PBG Belum Terbit dan Langgar Aturan, Tiga Bangunan di Medan Luput dari Penindakan
Ayu Prasandi June 07, 2026 05:55 PM

TRIBUN-MEDAN.com,MEDAN- Sedikitnya tiga bangunan di Kota Medan diduga masih melakukan aktivitas pembangunan meski belum mengantongi Persetujuan Bangunan Gedung (PBG) hingga saat ini, Minggu (7/6/2026). 

Ketiga bangunan tersebut berada di Kecamatan Medan Barat dan Medan Helvetia. Bangunan yang dimaksud yakni tiga unit ruko enam lantai di Jalan Tengku Amir Hamzah, tepat di depan Rumah Sakit Lions, Kelurahan Sei Agul, Kecamatan Medan Barat, serta sebuah rumah mewah dan bangunan kafe yang dilengkapi sarana olahraga di Jalan Budi Luhur, Kelurahan Sei Sikambing C-II, Kecamatan Medan Helvetia.

Berdasarkan pantauan di lapangan, aktivitas pembangunan di ketiga lokasi tersebut masih berlangsung.

Padahal, sesuai ketentuan, pembangunan gedung tidak diperbolehkan dilaksanakan sebelum izin PBG diterbitkan.

Kondisi ini memunculkan pertanyaan terkait efektivitas pengawasan dan konsistensi penegakan aturan perizinan bangunan di Kota Medan.

Sebab, di tengah upaya pemerintah meningkatkan kepatuhan perizinan dan pendapatan daerah dari sektor retribusi, masih ditemukan bangunan yang tetap dibangun meski diduga belum memiliki izin.

Merespons kondisi ini, Lurah Sei Agul, Ade Kurniawan, mengatakan pihaknya akan menindaklanjuti informasi tersebut dengan melakukan pengecekan bersama petugas ketertiban wilayah.

Sementara itu, Lurah Sei Sikambing C-II, David Nainggolan, mengaku telah mengimbau pemilik bangunan agar segera melengkapi perizinan. Menurutnya, pemilik bangunan disebut telah memiliki Keterangan Rencana Kota (KRK) dan sedang mengurus PBG.

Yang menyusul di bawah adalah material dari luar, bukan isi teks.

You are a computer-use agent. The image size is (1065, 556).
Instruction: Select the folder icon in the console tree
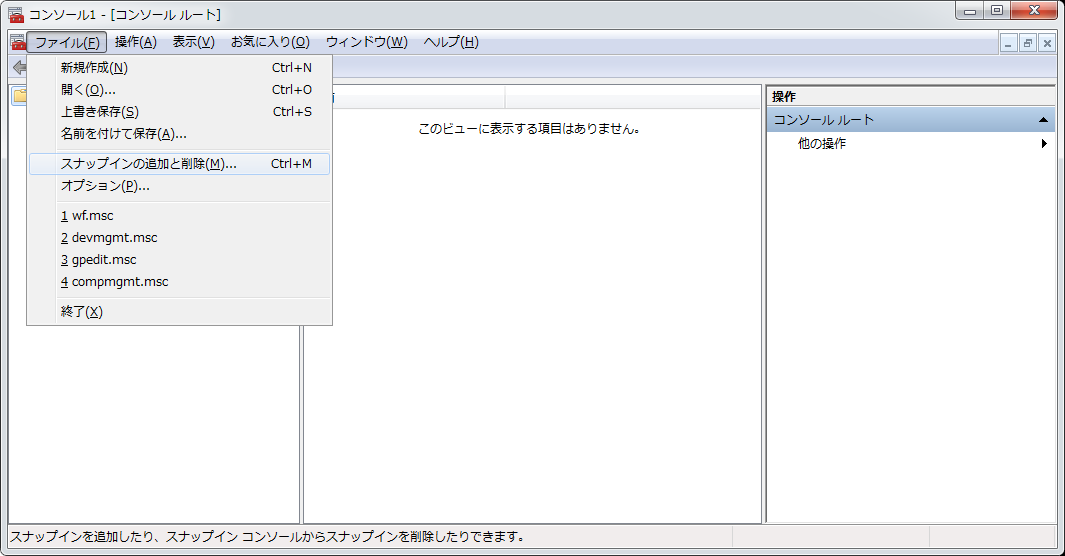pyautogui.click(x=19, y=96)
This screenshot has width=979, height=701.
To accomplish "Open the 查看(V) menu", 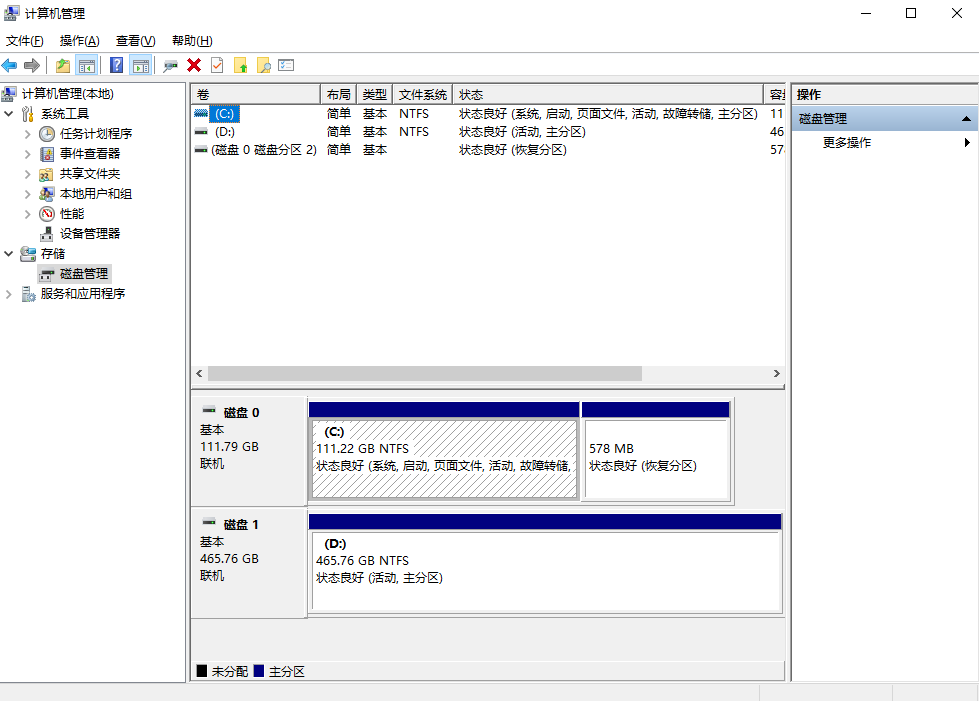I will [135, 41].

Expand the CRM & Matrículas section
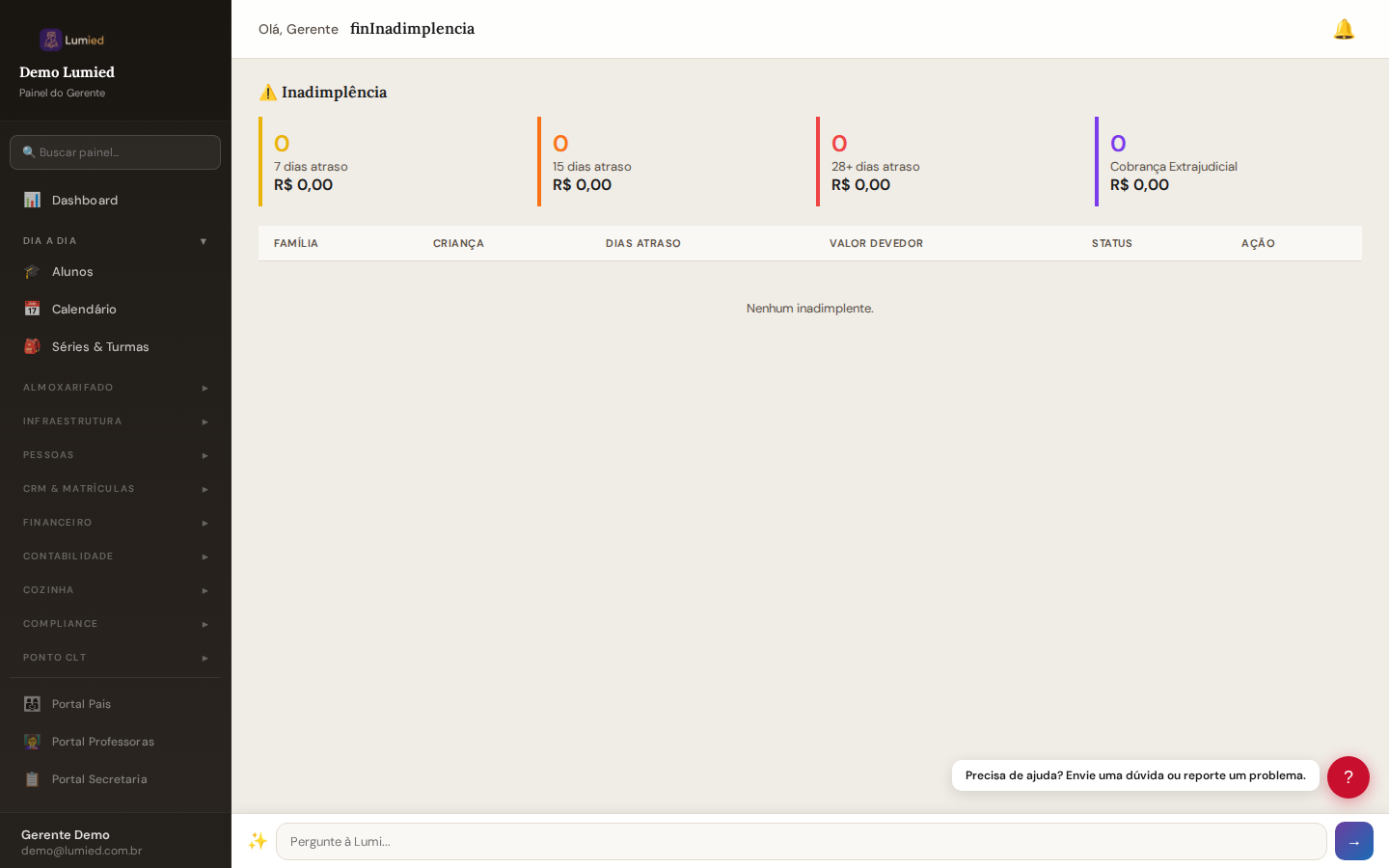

Namun, KRK bukan merupakan izin untuk memulai pembangunan. Dokumen tersebut hanya menjadi salah satu syarat administratif dalam proses pengajuan PBG.

Artinya, keberadaan KRK tidak dapat dijadikan dasar hukum untuk memulai maupun melanjutkan pembangunan sebelum izin PBG resmi diterbitkan.

Di lapangan, alasan telah memiliki KRK, sedang mengurus izin, hingga mengaku telah membayar retribusi kerap digunakan pemilik bangunan untuk tetap melanjutkan pekerjaan konstruksi. Padahal, seluruh tahapan tersebut tidak menghapus kewajiban menunggu terbitnya PBG.

Kepala Bidang Penataan Bangunan dan Lingkungan Dinas Perumahan, Kawasan Permukiman, Cipta Karya dan Tata Ruang (Perkimcikataru) Kota Medan, Dicky Rahmadani, membenarkan ketiga bangunan tersebut belum memiliki izin PBG.

"Seperti bangunan di Jalan Budi Luhur, sejauh ini belum ada daftar permohonan yang masuk. Kalau memang disebut sudah membayar retribusi, silakan ditanyakan bukti pembayarannya. Karena pembayaran retribusi dilakukan melalui DPMPTSP. Biasanya jika retribusi sudah dibayarkan, prosesnya tinggal menunggu penerbitan PBG," ujarnya, dikonfirmasi Minggu (7/6/2026).

Dicky menegaskan pihaknya akan melakukan pengecekan ke lapangan dan menindaklanjuti sesuai prosedur apabila bangunan-bangunan tersebut terbukti belum mengantongi izin.

Pernyataan itu semakin memperkuat dugaan bahwa aktivitas pembangunan yang saat ini berlangsung belum memiliki dasar perizinan yang lengkap.

Masyarakat pun mendesak Dinas Perkimcikataru, Dinas Penanaman Modal dan Pelayanan Terpadu Satu Pintu (DPMPTSP), serta Satpol PP Kota Medan agar tidak hanya melakukan pengecekan, tetapi juga mengambil langkah penertiban terhadap bangunan yang terbukti melanggar aturan.

Penegakan hukum yang tegas dan tidak tebang pilih dinilai penting untuk menjaga kewibawaan pemerintah daerah sekaligus memberikan kepastian hukum bagi masyarakat.

Terlebih, di tengah upaya Wali Kota Medan meningkatkan Pendapatan Asli Daerah (PAD), kepatuhan terhadap aturan perizinan bangunan dinilai harus menjadi prioritas.